©Bourbon

 

Après avoir fourni et installé les deux premiers éoliennes flottantes au large de Viana do Castelo, le groupe de services maritimes vient de remorquer et connecter la dernière unité du projet ibérique WindFloat Atlantic. Bourbon Subsea Services en fait la vitrine de son savoir-faire en matière d’installation d’éoliennes flottantes offshore.

Avec une capacité totale de 25 MW, la ferme pilote à 20 km le long des côtes portugaises revendique son statut de premier parc éolien flottant en Europe continentale. Le projet WindFloat Atlantic, porté par Windplus, qui associe EDP Renewables (54,4 %), Engie (25 %), Repsol (19,4 %), Principle Power (1,2 %) et leurs partenaires techniques, la joint-venture Navantia/Windar, le groupe A-Silva Matos, le constructeur de turbines éoliennes MHI Vestas, le fabricant de câbles dynamiques JDR Cables et le fournisseur du système d’ancrageVryhof, vient de vivre une de ses toutes dernières étapes.

Bourbon a remorqué avec le Bourbon Orca depuis le port espagnol Ferrol en Galice la dernière unité de 190 m de haut pour l’ancrer par 100 m de profondeur, assisté par un remorqueur portuaire et un navire support de ROV et poseur de câbles électriques. La division subsea du groupe marseillais devait ensuite la connecter aux lignes d’ancrage préinstallées et opérer le raccordement électrique.

 « Ce projet au forfait démontre l’expertise du groupe dans le domaine du remorquage, de la robotique sous-marine, du positionnement et de la pose de câbles électriques ainsi que sa capacité à coordonner les différents acteurs », souligne Patrick Belenfant, le directeur général de Bourbon Subsea Services, qui entend prendre l’ascendant en Europe sur l’installation des éoliennes flottantes offshore. Bourbon était sur ce projet responsable de son management et de l’ingénierie d’installation en mer ainsi que de l’ensemble des moyens navals et humains nécessaires aux opérations pour les trois turbines de 8,4 MW. 

Collaboration ibérique

WindFloat Atlantic repose sur le prototype WindFloat1 entré en service entre 2011 et 2016. Ce princeps de 2 MW a permis de produire de l'électricité de manière continue pendant cinq ans tout en résistant à des conditions météorologiques extrêmes, parmi lesquelles des vagues allant jusqu'à 17 m de haut et de vents atteignant 60 nœuds.

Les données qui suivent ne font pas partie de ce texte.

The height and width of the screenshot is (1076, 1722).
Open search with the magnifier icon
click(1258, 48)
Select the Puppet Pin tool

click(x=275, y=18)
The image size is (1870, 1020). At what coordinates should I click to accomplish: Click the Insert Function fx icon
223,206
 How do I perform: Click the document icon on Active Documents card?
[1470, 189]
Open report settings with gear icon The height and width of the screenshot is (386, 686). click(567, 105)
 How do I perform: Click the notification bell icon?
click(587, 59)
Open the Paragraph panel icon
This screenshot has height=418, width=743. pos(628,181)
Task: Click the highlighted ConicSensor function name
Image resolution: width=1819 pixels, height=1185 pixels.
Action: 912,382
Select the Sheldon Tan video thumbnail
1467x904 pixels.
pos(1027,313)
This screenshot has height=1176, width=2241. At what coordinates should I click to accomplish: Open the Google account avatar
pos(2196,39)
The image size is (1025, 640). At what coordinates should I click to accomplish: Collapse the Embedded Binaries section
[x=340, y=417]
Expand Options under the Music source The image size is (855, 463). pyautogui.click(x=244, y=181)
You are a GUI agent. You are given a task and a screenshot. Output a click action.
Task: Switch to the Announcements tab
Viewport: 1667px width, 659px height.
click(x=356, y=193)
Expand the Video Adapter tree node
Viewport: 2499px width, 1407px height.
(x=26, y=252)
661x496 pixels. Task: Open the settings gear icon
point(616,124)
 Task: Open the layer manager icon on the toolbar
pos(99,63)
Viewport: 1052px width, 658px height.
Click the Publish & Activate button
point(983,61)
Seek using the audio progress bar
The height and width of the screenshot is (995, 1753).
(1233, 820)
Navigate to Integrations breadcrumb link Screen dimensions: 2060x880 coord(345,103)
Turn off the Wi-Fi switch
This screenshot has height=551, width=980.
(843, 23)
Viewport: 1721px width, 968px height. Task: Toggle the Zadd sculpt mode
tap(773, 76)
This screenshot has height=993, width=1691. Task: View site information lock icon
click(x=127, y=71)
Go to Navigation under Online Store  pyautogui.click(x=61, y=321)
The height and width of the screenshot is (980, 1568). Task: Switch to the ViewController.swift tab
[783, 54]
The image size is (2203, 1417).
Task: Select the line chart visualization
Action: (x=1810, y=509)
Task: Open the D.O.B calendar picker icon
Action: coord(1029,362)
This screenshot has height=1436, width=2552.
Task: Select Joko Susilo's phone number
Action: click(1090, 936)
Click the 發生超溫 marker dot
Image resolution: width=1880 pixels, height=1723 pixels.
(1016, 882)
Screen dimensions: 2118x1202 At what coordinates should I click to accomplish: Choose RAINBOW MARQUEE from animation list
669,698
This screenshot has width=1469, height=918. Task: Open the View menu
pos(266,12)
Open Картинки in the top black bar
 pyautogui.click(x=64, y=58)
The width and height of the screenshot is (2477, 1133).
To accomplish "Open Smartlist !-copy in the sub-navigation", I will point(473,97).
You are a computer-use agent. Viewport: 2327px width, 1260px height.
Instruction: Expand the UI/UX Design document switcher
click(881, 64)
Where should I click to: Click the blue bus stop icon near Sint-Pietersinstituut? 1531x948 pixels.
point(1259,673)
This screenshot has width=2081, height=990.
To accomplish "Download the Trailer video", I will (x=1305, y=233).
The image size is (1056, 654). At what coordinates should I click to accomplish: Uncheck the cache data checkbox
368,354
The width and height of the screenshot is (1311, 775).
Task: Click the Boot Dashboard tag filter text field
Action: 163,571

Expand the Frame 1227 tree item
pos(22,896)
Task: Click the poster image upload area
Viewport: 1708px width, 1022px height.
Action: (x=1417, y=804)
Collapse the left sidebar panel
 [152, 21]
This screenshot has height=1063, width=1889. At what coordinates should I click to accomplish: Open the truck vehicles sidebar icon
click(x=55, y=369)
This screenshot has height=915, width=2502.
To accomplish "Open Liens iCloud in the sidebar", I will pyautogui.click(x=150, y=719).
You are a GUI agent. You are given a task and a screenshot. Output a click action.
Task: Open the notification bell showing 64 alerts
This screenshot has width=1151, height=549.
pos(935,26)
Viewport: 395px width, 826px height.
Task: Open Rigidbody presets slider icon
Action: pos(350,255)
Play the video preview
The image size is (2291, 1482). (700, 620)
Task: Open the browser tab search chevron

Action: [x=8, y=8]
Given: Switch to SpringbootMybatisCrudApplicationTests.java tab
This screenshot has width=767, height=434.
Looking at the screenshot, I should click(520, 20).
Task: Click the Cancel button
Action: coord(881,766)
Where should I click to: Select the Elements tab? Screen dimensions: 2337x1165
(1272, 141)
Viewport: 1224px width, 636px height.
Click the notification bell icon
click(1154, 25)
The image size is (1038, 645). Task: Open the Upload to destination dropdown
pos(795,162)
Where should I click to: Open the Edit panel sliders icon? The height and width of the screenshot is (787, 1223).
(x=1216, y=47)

La première des trois turbines MHI Vestas avait été installée en octobre et raccordée au réseau en décembre. La seconde avait quitté Ferrol le 29 décembre et raccordée en janvier. L’exploitation des trois structures flottantes de 30 m, dont les colonnes sont distantes de 50 m les unes des autres, disposera d’une capacité de 25 MW et sera en mesure de générer suffisamment d'énergie pour alimenter en énergies 60 000 personnes chaque année.

Les plateformes ont été construites dans le cadre d'une collaboration entre les deux pays de la péninsule ibérique : deux des plates-formes ont été construites dans les chantiers navals de Setúbal au Portugal et la troisième dans ceux d'Avilés et de Ferrol en Espagne. Les collectivités locales, la Commission européenne et la Banque européenne d'investissement ont participé au financement des opérations.

Bourbon a remorqué avec le Bourbon Orca depuis le port espagnol Ferrol en Galice la dernière unité de 190 m de haut pour l’ancrer par 100 m de profondeur. ©Bourbon

Technologie plus récente

Les éoliennes offshore, technologie plus récente que sa version ancrée, portent tous les espoirs des acteurs de l’éolien, dans le sens où les turbines, placées loin de rivages, permettent de régler une partie de la problématique éolienne, à savoir minimiser leurs impacts visuels. La technologie, qui permet l'installation de plateformes éoliennes en haute mer, zone jusqu'à présent inaccessible, rend ainsi possible l’exploitation des abondantes ressources en vent.

Pour l’heure, l’éolien flottant se résume en France à une éolienne de démonstration, mise en service en septembre 2018 au large du Croisic, et à quatre fermes pilotes (25 MW chacune) qui doivent entrer en exploitation en 2021, respectivement développées par Eolfi en Bretagne, Engie, Quadran Energies et EDF Renouvelables en Méditerranée.

Dans les derniers états financiers de la société marseillaise, qui a fait l’objet d’une reprise par la Société phocéenne de participations en janvier, le groupe avait indiqué avoir été sanctionné par la baisse d'activité du Subsea (ingénierie et gestion des opérations jusqu’à 4 000 m de profondeur), en repli de 16,9 % avec un chiffre d’affaires à 36 M€ à l’issue du 3e trimestre.